Putting Out the Mugarbage …

Not many people get to resign at 93 years of age, Mr Mugabe can put that on his list of outstanding achievements.

Achievements like turning the foodbowl of Africa into a net food importer, reducing the country’s life expectancy by more than 18 years, attaining staggering rates of inflation and unemployment. Simultaneously he and his allies helped themselves to the mineral resources and development funds and looked after themselves very nicely.

Those allies included the Zanu-PF machine, the military and Mr Mnangagwa. They had no problem with kleptocracy enforced by violent suppression of an impoverished and long-suffering people. Their problem was the spectre of the Amazing Grace gathering the reins of power into her hands and cleaning out the old order.

What now for Zimbabwe? Probably more of the same … but it could have been worse.

Sadly, the opportunities for it to be much better were missed long ago.

The border with Zambia … Zimbabwe starts where the paint stops.

Sadly Zimbabwe …

Every man gotta right to decide his … own destiny

After lunch we left Leon Varley and were driven to the little Zimbabwean town of Victoria Falls.

After checking into the luxurious Ilala Lodge we headed out for a quick look around. We decided to save the falls for the following day but headed in that general direction. We were soon approached by a group of men with things to sell. You could buy the big five immortalised in wood or the complete set of the former Zimbabwean bank notes and who wouldn’t want a trillion dollar note for a bookmark? Well, no thank you, no, no thank you, no …

No, it wasn’t going to be that easy. One particularly engaging young man switched tack and assumed the role of guide. Joseph was fifteen, what he really needed was a job. He was very willing to work, he said, could we take him to Australia and he would work for us. He took us to the gorge, was suitably patient while we wasted our time photographing and sorting out the identity of various little brown birds and explained the problems that he, an Ndebele speaker faces at the hands of the Shona.

Zimbabwe is a land divided and made poor.

Robert Mugabe came to head the resistance movement that would eventually become the ZANU-PF in 1975. The independent state of Zimbabwe came into being in 1980 with him as prime minister.

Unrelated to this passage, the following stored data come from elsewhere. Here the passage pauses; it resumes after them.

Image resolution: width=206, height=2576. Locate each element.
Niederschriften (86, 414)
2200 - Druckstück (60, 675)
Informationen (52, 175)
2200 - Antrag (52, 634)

It rose out of the ashes of the former Rhodesia. At that time it was a fairly rich country and a net exporter of food. The wealth, though was not shared particularly fairly. The newly independent country was greeted with a great deal of optimism by Australia’s then prime minister, Malcolm Fraser and celebrated by none less than Bob Marley.

Malcolm Fraser’s little mate is still in power, now the president. He has managed that by intimidation, violence and fraud. One of his early efforts was to unleash the Fifth Brigade on the supporters of his rival Joshua Nkomo. Mugabe’s power base was in the east amongst the Shona speaking people, Nkomo’s was in the west amongst the Ndebele. Between 1984 and 1987 the Fifth Brigade, trained by North Korea, mounted a campaign of terror and rape. They executed about 20,000 civilians in the west of the country. To the victor the spoils, the Shona are first in line for the jobs. The Ndebele are last in line for scarce food.

Not that there are plenty of jobs. Mugabe found it expedient to toss the white farmers off their productive farms which ended up in the hands of his cronies. The farms now produce next to nothing. When private ownership ceased to have any meaning, not only the farmers left so did the investors. Hyperinflation made impoverished billionaires out of everyone. By 2008, the inflation rate was 231 million percent. The true victors were Mugabe and a small clique. New wealth came from diamonds and other resources, the nouveau riche are the ones that control the mines or take a slice of the profits from outsiders for access to the resources.

Mugabe is in his nineties, currently he is setting up his much younger wife, Grace, to continue the dynasty. She was his mistress, he married her after his first wife died. She is commonly known as Dis Grace, or the First Shopper. She is on to at least her third palace. She qualified as Dr Grace PhD after only two months of study at the University of Zimbabwe although apparently her thesis is unavailable from the University archives.

All in all a stable and successful kleptocracy.

This bridge spans the mighty Zambesi, the border with Zambia is in the centre … you’ll be able to spot where.